[AIM A]
Can you duplicate the part of the forum thread on music for productivity and relaxation from "## Chi_townPhilly (Apr" up to and including "of my work."?

[EXCERPT]
= = = = = = =

# Productivity & Relaxation



## marie (May 20, 2008)

I feel that some music enhances my productivity while others help me relax. Do you have any specific pieces of music that you often play to help you focus on your study/work or alleviate anxiety/worry and lift you up?

To me, violinist Midori is for study/work and singer Charlotte Church is for relaxation.


----------



## SamGuss (Apr 14, 2008)

I find piano nocturnes very relaxing and will often put some on while I go to bed. Chopin waltzes and nocturnes performed by Rubinstein is a staple for this. I usually start it at various points so at one time or another I can truthfully say I've heard all the ones on this particular CD. (I mean this in a very good way btw!)


----------



## Chi_townPhilly (Apr 21, 2007)

I'll try to avoid falling prey to _post hoc, ergo propter hoc_ reasoning here- but not long ago, I noticed that as I was taking in FRANZ LISZT orchestral works, I didn't set a finger wrong when adding up the long columns of numbers that I'm sometimes required to sum up as part of my work.

The LISZT effect(?)


----------



## marie (May 20, 2008)

SamGuss, that sounds beautiful. It makes sense that Nocturne is wonderful for the night 

I like the word, the Liszt effect, Chi_town/Philly. I'd try to listen to Liszt when I feel that I need that effect. 

That also reminds me of "Mozart effects." A lot of companies have made CDs advertising that Mozart is good for "X." It appears as if "X" could be pretty much anything. What would you think?


----------



## Yagan Kiely (Feb 6, 2008)

> Do you have any specific pieces of music that you often play to help you focus on your study/work or alleviate anxiety/worry and lift you up?


Music annoys me when I try to work/study because:
My work is composing.
When I'm studying (also music but...) I start listening to the music rather than studying.

There is no point in putting music on for anxiety/worry because the only reason I have that is because I have procrastinated/forgot on work/study. The only way to fix that is to actually DO the work/study.


----------



## confuoco (Feb 8, 2008)

marie said:


> I feel that some music enhances my productivity while others help me relax. Do you have any specific pieces of music that you often play to help you focus on your study/work or alleviate anxiety/worry and lift you up?

= = = = = = =

[STORED ROWS]
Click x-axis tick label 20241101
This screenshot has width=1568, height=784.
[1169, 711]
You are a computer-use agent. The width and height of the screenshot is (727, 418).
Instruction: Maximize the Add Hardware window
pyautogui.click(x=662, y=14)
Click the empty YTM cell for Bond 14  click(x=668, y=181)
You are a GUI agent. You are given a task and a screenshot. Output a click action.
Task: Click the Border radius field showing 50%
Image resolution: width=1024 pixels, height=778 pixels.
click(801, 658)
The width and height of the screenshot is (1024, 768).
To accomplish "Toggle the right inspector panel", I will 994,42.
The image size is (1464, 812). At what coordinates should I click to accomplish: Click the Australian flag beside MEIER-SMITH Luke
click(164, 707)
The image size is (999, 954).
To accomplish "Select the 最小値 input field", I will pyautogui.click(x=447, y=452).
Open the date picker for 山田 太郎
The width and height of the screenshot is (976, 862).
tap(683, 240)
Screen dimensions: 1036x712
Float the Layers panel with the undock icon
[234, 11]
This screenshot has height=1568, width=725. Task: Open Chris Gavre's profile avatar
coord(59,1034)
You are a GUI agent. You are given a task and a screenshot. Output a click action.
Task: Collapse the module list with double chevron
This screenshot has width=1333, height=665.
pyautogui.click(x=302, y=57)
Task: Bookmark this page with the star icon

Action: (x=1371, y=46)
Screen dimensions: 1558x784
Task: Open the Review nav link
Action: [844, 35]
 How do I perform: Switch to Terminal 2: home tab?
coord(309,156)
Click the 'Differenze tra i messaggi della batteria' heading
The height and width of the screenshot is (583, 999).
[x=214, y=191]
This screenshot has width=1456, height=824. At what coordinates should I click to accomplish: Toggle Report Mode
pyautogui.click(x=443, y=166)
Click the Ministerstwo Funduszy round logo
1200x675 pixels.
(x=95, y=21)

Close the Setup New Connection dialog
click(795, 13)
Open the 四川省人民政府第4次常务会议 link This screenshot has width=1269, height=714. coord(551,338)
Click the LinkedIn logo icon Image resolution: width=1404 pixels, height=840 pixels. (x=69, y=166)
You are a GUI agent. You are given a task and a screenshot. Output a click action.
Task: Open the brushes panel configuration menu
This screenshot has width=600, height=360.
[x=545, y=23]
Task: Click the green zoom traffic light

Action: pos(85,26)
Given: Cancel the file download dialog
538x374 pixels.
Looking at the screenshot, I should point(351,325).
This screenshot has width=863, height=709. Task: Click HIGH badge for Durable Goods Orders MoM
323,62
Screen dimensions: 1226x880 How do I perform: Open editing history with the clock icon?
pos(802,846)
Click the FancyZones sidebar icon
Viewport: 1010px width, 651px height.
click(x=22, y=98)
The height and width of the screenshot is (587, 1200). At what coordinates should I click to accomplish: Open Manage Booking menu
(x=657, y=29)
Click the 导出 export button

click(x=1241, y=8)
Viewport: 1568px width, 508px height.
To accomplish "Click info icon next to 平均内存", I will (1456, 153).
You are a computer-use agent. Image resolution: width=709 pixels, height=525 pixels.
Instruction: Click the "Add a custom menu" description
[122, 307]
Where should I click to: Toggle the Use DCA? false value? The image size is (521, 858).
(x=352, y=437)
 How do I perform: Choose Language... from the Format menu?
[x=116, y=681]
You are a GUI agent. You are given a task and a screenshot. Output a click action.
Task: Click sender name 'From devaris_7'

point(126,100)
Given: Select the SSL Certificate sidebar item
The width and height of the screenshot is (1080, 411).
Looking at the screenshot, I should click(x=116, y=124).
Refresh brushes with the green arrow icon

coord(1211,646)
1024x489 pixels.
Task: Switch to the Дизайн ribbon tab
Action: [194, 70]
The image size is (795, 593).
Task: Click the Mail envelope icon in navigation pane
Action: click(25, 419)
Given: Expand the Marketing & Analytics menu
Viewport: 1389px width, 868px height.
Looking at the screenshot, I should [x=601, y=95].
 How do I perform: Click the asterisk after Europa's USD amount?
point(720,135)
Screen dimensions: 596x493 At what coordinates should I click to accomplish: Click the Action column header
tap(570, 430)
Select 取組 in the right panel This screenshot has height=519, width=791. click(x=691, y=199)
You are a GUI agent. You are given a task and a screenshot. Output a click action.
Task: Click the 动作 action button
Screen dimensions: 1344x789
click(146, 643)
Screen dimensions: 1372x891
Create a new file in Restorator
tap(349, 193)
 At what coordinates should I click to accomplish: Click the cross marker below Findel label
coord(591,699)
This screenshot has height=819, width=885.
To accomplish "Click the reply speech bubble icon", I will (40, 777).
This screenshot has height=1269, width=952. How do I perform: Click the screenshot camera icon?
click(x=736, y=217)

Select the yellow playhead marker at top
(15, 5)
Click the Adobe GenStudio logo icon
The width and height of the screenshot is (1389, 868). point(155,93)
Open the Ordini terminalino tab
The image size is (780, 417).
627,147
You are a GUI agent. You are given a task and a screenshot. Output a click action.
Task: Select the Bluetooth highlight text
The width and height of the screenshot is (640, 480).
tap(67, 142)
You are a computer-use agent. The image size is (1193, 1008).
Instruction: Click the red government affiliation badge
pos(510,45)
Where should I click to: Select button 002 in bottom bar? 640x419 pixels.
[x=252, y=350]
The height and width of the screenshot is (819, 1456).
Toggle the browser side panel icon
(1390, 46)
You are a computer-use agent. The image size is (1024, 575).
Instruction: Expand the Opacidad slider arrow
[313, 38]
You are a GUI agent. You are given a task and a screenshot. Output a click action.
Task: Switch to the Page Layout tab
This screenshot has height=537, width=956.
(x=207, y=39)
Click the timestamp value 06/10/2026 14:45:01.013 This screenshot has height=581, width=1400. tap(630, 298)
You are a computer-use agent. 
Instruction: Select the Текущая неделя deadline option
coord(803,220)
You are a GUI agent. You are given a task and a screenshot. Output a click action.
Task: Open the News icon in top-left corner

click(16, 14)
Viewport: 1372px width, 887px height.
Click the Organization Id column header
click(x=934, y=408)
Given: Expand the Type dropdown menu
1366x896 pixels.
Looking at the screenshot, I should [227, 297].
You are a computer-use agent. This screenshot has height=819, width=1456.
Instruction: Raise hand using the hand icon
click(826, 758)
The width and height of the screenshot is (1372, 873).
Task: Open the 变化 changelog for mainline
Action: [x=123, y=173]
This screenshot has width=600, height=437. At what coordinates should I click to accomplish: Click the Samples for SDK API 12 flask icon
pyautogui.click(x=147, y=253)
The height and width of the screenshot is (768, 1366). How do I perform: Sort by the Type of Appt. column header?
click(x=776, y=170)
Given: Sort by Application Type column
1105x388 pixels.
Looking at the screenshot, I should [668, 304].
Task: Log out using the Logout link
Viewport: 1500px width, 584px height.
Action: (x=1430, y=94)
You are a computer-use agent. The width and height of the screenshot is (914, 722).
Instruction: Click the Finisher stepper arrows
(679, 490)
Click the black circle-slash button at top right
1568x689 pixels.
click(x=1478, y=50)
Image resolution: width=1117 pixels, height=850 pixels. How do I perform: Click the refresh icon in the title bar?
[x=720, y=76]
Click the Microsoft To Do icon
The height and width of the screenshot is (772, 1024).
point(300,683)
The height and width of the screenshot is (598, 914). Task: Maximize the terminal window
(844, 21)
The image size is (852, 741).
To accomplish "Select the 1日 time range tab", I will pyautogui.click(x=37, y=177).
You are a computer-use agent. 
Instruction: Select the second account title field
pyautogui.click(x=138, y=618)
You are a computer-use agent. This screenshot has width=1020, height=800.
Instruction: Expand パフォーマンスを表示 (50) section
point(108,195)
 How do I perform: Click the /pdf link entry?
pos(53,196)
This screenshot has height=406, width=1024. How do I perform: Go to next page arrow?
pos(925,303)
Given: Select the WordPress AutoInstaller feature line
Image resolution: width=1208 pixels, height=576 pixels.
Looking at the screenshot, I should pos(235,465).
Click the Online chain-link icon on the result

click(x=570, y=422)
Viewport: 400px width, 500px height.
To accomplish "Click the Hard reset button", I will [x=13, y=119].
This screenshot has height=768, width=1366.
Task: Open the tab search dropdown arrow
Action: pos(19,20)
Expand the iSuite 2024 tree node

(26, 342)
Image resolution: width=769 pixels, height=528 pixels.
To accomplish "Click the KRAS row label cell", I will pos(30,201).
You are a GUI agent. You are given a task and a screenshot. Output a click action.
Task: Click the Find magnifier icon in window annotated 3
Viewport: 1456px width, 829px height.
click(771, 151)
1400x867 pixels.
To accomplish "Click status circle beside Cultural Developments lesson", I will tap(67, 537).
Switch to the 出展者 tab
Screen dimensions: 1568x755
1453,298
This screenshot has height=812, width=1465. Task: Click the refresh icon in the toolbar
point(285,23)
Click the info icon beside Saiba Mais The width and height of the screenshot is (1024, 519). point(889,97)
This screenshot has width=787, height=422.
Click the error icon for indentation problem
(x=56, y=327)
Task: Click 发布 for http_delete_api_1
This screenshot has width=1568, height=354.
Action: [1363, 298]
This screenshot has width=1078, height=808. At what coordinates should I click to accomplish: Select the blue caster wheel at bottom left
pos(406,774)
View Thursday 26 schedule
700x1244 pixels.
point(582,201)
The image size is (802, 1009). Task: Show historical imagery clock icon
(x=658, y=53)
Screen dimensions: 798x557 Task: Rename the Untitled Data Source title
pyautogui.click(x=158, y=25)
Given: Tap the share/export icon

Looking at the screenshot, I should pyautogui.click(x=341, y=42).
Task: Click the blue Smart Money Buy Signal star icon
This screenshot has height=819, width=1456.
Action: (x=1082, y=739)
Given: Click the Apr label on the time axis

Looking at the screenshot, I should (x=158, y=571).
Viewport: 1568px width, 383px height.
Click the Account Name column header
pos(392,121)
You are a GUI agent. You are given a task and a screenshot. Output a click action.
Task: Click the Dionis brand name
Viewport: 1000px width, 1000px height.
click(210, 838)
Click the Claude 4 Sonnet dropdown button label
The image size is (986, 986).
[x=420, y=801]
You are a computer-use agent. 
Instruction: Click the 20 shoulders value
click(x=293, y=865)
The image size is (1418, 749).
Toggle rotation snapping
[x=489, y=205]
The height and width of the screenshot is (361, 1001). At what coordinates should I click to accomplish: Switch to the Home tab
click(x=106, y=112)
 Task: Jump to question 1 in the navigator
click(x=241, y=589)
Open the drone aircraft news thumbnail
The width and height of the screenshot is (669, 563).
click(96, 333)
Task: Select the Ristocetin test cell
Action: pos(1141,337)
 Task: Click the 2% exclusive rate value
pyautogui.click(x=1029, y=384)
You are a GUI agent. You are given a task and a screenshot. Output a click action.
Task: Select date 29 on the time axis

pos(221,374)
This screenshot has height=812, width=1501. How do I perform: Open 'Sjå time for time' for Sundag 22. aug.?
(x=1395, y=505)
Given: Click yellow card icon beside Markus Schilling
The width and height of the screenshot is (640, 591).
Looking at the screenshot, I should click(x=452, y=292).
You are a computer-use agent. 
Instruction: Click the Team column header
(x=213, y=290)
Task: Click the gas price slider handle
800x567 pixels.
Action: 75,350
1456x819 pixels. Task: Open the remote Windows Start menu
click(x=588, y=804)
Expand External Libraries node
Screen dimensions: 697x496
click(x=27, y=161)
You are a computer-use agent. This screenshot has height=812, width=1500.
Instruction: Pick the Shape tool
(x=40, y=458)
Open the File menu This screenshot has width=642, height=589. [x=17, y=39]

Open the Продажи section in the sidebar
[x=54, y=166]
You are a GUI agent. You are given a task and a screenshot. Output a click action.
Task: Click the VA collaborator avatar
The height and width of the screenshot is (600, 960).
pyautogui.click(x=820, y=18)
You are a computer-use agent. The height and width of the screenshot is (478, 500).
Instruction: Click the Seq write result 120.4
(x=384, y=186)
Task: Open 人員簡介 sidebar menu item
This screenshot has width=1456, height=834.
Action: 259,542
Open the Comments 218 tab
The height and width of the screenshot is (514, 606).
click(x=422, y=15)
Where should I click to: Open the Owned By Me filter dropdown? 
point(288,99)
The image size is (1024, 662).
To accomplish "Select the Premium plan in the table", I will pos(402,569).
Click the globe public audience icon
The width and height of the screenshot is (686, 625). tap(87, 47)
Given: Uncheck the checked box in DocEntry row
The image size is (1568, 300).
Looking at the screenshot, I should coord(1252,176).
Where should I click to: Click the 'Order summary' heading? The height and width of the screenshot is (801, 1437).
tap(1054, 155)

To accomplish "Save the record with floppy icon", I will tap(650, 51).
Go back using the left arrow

= = = = = = =

[AIM B]
Can you set down the lines of the listing from the line with "Given: Tap the share/export icon" up to and including the line with "(x=1395, y=505)", copying them unchanged?

[WRITTEN REPLY A]
## Chi_townPhilly (Apr 21, 2007)

I'll try to avoid falling prey to _post hoc, ergo propter hoc_ reasoning here- but not long ago, I noticed that as I was taking in FRANZ LISZT orchestral works, I didn't set a finger wrong when adding up the long columns of numbers that I'm sometimes required to sum up as part of my work.

[WRITTEN REPLY B]
Given: Tap the share/export icon

Looking at the screenshot, I should pyautogui.click(x=341, y=42).
Task: Click the blue Smart Money Buy Signal star icon
This screenshot has height=819, width=1456.
Action: (x=1082, y=739)
Given: Click the Apr label on the time axis

Looking at the screenshot, I should (x=158, y=571).
Viewport: 1568px width, 383px height.
Click the Account Name column header
pos(392,121)
You are a GUI agent. You are given a task and a screenshot. Output a click action.
Task: Click the Dionis brand name
Viewport: 1000px width, 1000px height.
click(210, 838)
Click the Claude 4 Sonnet dropdown button label
The image size is (986, 986).
[x=420, y=801]
You are a computer-use agent. 
Instruction: Click the 20 shoulders value
click(x=293, y=865)
The image size is (1418, 749).
Toggle rotation snapping
[x=489, y=205]
The height and width of the screenshot is (361, 1001). At what coordinates should I click to accomplish: Switch to the Home tab
click(x=106, y=112)
 Task: Jump to question 1 in the navigator
click(x=241, y=589)
Open the drone aircraft news thumbnail
The width and height of the screenshot is (669, 563).
click(96, 333)
Task: Select the Ristocetin test cell
Action: pos(1141,337)
 Task: Click the 2% exclusive rate value
pyautogui.click(x=1029, y=384)
You are a GUI agent. You are given a task and a screenshot. Output a click action.
Task: Select date 29 on the time axis

pos(221,374)
This screenshot has height=812, width=1501. How do I perform: Open 'Sjå time for time' for Sundag 22. aug.?
(x=1395, y=505)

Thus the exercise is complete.